Each line holding the word "Forgot" must appear in the answer, copied from the entries.

(Stored data entries)

────

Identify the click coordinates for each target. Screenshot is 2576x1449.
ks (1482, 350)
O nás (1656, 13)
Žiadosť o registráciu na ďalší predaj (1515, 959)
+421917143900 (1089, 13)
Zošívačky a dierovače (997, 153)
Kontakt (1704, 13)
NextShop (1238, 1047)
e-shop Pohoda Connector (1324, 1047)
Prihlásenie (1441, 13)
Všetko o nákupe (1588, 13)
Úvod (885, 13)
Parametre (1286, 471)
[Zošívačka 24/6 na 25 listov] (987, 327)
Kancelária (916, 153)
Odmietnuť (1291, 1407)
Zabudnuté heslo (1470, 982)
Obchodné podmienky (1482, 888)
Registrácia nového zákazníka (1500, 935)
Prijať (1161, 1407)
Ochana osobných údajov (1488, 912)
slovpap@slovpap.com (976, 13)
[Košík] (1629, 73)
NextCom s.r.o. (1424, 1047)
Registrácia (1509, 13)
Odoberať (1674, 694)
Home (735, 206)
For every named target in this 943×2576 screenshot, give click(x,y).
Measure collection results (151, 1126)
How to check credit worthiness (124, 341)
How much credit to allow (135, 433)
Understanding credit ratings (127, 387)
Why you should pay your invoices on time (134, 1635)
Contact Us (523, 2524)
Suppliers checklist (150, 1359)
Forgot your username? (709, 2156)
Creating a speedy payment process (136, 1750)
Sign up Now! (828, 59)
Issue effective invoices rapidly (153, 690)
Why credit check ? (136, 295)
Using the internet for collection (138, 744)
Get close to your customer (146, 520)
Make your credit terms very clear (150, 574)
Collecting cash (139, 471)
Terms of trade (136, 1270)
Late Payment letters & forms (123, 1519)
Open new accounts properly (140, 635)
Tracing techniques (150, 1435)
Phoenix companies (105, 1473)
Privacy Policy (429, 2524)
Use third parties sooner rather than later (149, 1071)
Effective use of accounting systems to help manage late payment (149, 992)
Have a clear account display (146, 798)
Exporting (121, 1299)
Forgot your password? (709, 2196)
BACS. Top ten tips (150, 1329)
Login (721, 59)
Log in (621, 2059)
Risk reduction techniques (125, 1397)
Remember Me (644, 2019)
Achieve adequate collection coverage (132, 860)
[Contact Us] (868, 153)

────

Your response:
Forgot your username? (709, 2156)
Forgot your password? (709, 2196)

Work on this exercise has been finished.